Required actions ->
1) According to the excerpt on med-tech and the lean methodology, how much can it cost to bring a Class 3 medical device to market?
2) Carry on the excerpt about med-tech and the lean methodology from the point where it stops.

*** Opening of Excerpted text ***

One field that seems to defy the lean methodology is med-tech. Setting aside biometric-tracking devices, wellness apps and the like, much more time and capital are needed to build a product or service that will diagnose or treat a medical condition, says Gordon Saul, executive director of the Stanford Byers Center for Biodesign.

He acknowledges the value of the customer-development process’s mandate to walk out of the lab and talk to as many people as possible — especially when it comes to academic research, which Saul says can be “very inward looking.” But in the case of, say, a Class 3 medical device — a category that includes the highest-risk products such as surgical implants — the wide array of stakeholders, regulatory issues and immense development costs don’t fit into rapid iteration and pivot cycles.

“Developing medical technology is enormously expensive,” said Saul, adding that costs to get a Class 3 medical device to market can soar as high as $80 million. He notes that a significant proportion of those costs are spent clearing regulatory hurdles, some of which arise early in the development cycle, such as the documentation of design controls and decisions.

“Many of these very specific regulatory hurdles don’t exist in other industries, especially consumer products where the lean methodology got its start,” Saul continued. “Similarly, with medical devices, there’s not just one end user to target. Patients, doctors, healthcare facilities and insurance companies all have a say in whether a new technology will be adopted.”

The result is that it’s just not that simple to build, test and iterate a minimally viable product in the med-tech field, Saul says.

In fact, the center teaches its own proven, repeatable process for health-technology innovation – a step-by-step approach for identifying and evaluating important unmet healthcare needs, inventing new technologies to address the most compelling ones, and then helping innovators prepare to bring those technologies into patient care.

*** Close of Excerpted text ***
*** Opening of Available data ***

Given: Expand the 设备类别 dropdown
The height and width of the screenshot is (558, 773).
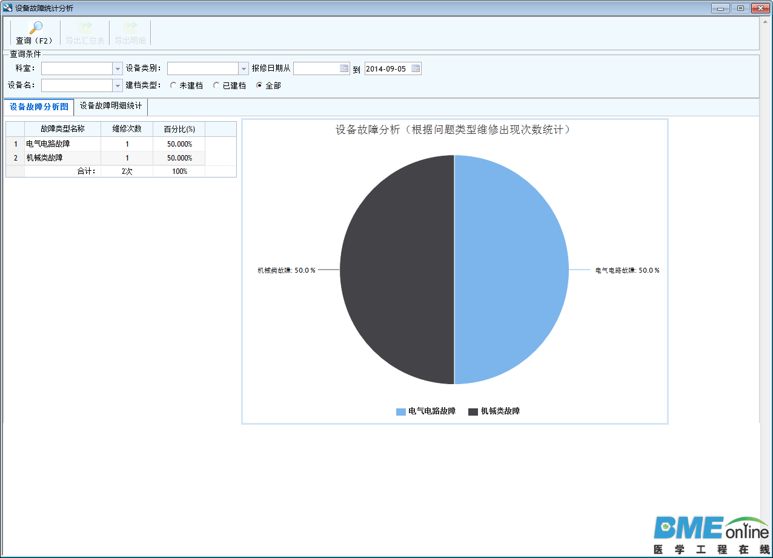Looking at the screenshot, I should click(244, 68).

*** Close of Available data ***

Results of the exercise ->
1) As much as $80 million.

2)
Since 2001, the center’s trainees have founded 41 health-tech companies from projects originated within the program, and treated over half-a-million patients with technologies invented at Stanford Biodesign. The innovations range from a neonatal resuscitation device to solutions for arrhythmia, enlarged prostate and post-menopausal challenges in women.

“We do adapt some of the lean methodology’s focus on outward discussions and disciplined gathering of input to help drive decisions, but in a more typical framework that we would see in medical-technology development,” Saul said.

A flexible framework

Adaptation has also been key in teaching the lean approach to publicly funded researchers working in the life sciences. Tom Kalil at the White House Office of Science and Technology Policy said the National Institutes of Health have successfully tailored the NSF’s I-Corps program in order to train teams that receive NIH grants to develop therapeutics, diagnostics and medical devices. But it wasn’t a simple copy-paste.

“The FDA is involved. Medicare is involved,” explained Kalil, who also serves as Senior Advisor for Science, Technology and Innovation for the National Economic Council. “In fact, it’s going to be different depending on — within the life sciences — whether you are talking about a diagnostic, a medical device, a drug, a vaccine or a health IT solution.”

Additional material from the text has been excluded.